データによれば、月を通じて一貫して増加している。第1週には8,106億ウォン増加し [1]、続いて第2週には4,739億ウォンの増加を記録した [1]。
第3週に入っても1,308億ウォンの増加と成長が続き [1]、第4週にはさらに3,886億ウォンが残高に上乗せされた [1]。
業界アナリストは、KOSPI(韓国総合株価指数)の急騰・急落が主な要因であると分析する。このボラティリティが、個人トレーダーがリターンを最大化しようとする「ビットゥ(借金投資)」トレンドを加速させている [1]。

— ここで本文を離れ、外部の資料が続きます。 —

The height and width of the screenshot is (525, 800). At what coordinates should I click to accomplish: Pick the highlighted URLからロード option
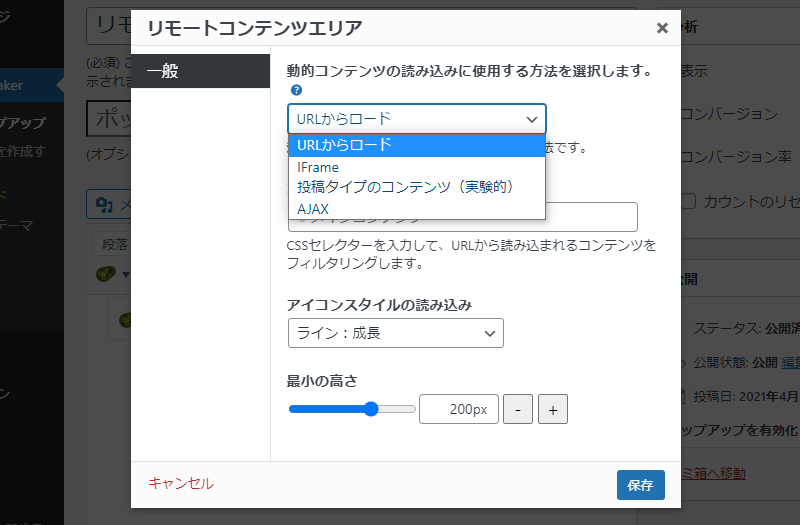pyautogui.click(x=417, y=145)
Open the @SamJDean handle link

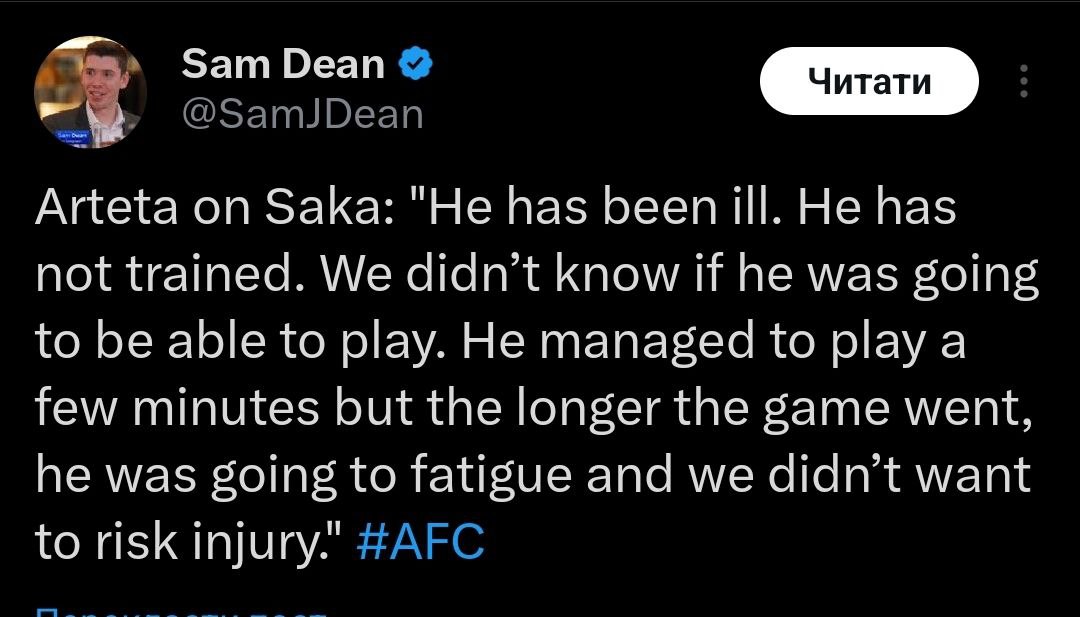pos(302,115)
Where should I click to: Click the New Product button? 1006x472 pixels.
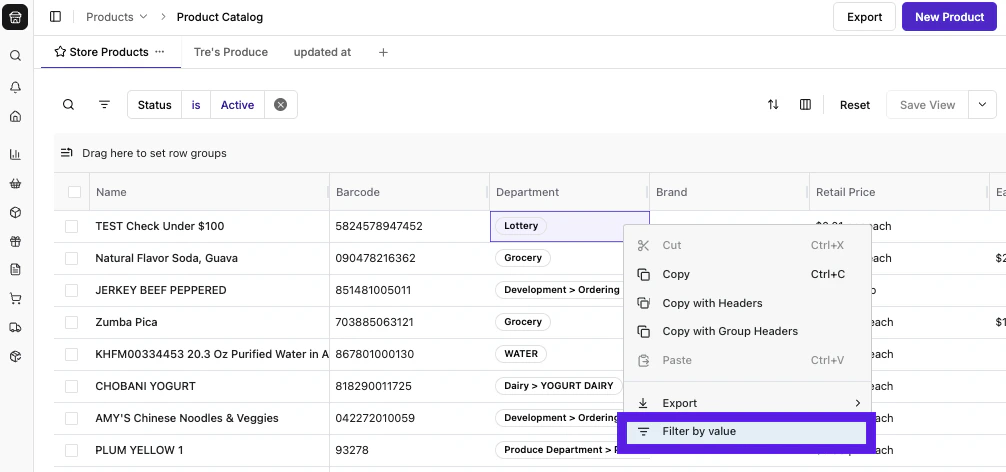pos(949,17)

商業銀行が当座貸越やその他の信用融資の限度額を厳格化し始めているにもかかわらず、この借入ラッシュは続いている [1]。銀行による制限と借り手の行動との乖離は、一般市民の間でリスク許容度が高まっていることを示している。
“個人向けマイナス通帳口座の残高が43.3363兆ウォンに達した。”
当座貸越の利用増加は、韓国の個人投資家の間で不安定な財務戦略が取られていることを示している。マイナス通帳を利用して株取引の資金を調達することで、投資家は「市場損失の可能性」と「高金利債務の負担」という二重のリスクにさらされる。この傾向は、現在の市場のボラティリティが、国内最大手商業銀行のリスク軽減策を上回る投機的行動を誘発していることを示唆している。